*** Task material ***

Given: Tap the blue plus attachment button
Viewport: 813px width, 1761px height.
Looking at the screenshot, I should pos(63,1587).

***
*** Task material ***

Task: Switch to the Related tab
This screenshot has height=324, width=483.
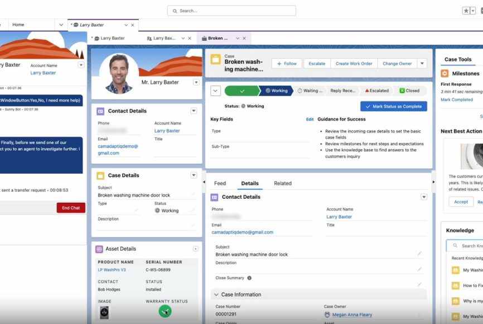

***

Copy out each line of the data above, exactly, if it lies between the line holding "Task: Switch to the Related tab" and the line holding "This screenshot has height=324, width=483.", inclusive; copy no other line.

* Solution to this exercise *
Task: Switch to the Related tab
This screenshot has height=324, width=483.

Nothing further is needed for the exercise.